Awarded a 2007 Myers Outstanding Book Award. "A sobering analysis of anti-Arab racism, from neo-conservative to liberal, rooted in America's settler colonial past and seeping into every corner of our lives. Steven Salaita takes the reader into the crisis of Arab-American communities in the wake of 9/11. Written with passion, this lucid account of the dangers of American imperialism paints a dark picture of the agenda of the Bush administration not only in the Arab world but also for people of color at home." Miriam Cooke, Professor, Duke University "An impassioned and deeply compelling look at the origins, evolution, manifestations and implications of anti-Arab racism today...A tour-de-force." Lisa Suhair Majaj, co-editor, Etel Adnan: Critical Reflections on the Arab-American Writer and Artist and Intersections: Gender, Nation, and Community in Arab Women's Novels "Salaita dives head-first into the heart of racism in America and uses his personal experiences to help readers understand the mechanics of racism as it applies to Arabs, Muslims and people who look Middle Eastern in the post-Sept. 11 world."

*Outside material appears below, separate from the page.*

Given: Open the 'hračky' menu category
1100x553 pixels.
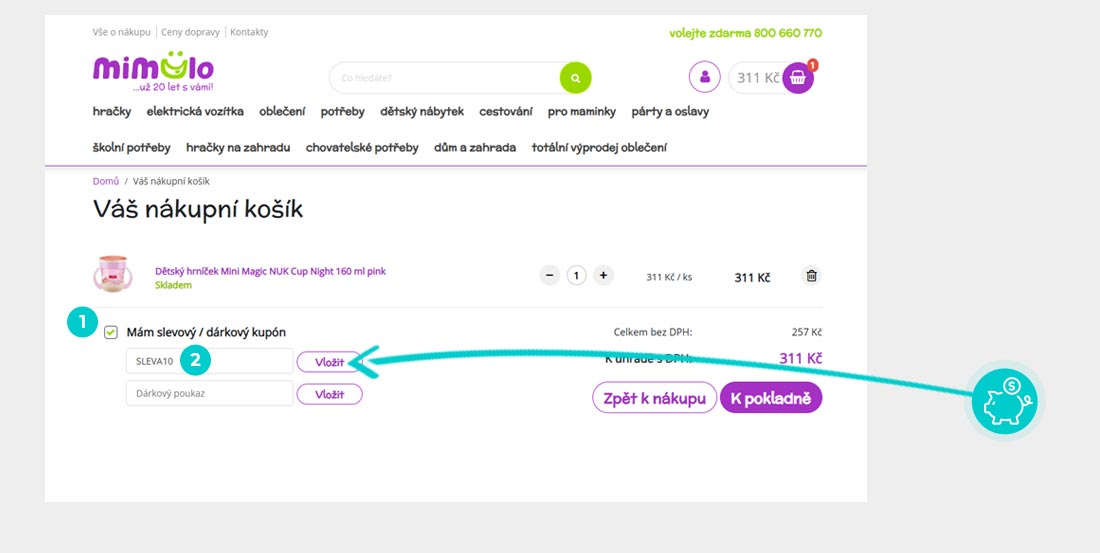Looking at the screenshot, I should click(x=112, y=112).
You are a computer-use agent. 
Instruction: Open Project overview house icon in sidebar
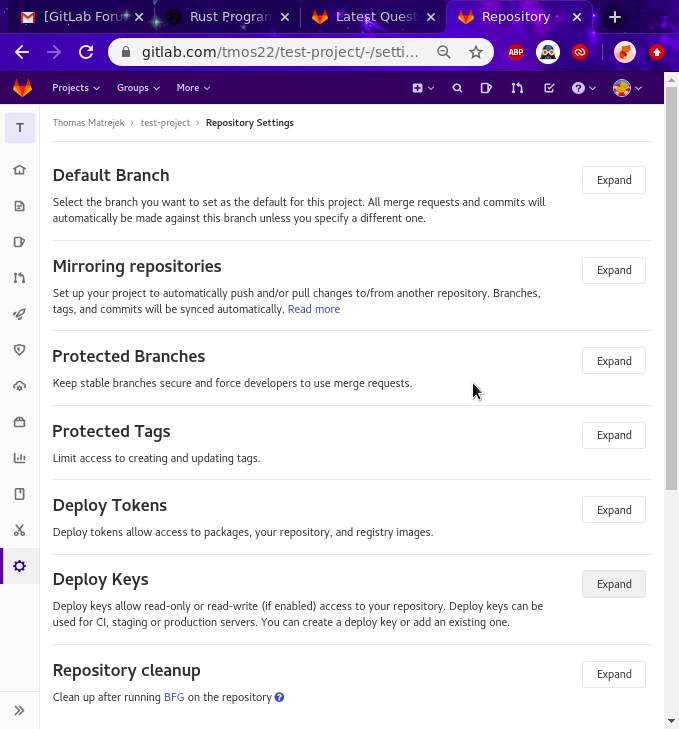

Ray Hanania, journalist and filmmaker, author of I'm Glad I Look Like a Terrorist: Growing up Arab in America and Arabs of Chicagoland "A highly recommended read, not only for students of Middle East history, but for the average American who wants to know how we have become so intimately and yet so bitterly entwined with the people of the Middle East...Salaita has thoughtfully articulated a very regretful era of unabashed racism in American history." Ramzy Baroud, editor, Palestine Chronicle and author of Searching Jenin Today is a difficult time to be both Arab and American. Since 9/11 there has been a lot of criticism of America's involvement in the middle east. Yet there has been little analysis of how America treats citizens of Arab or middle eastern origin within its own borders. Steven Salaita explores the reality of Anti-Arab racism in America. He blends personal narrative, theory and polemics to show how this deep-rooted racism affects everything from legislation to cultural life, shining a light on the consequences of Anti-Arab racism both at home and abroad.
Uniquely, the book shows how ingrained racist attitudes can be found within the progressive movements on the political left, as well as the right. Salaita argues that, under the guise of patriotism, Anti-Arab racism fuels support for policies such as the Patriot Act. Salaita breaks down the facade of Anti-Arab racism with an insightful analysis, arguing for the urgency of a commitment to openness and inclusion in today's political climate.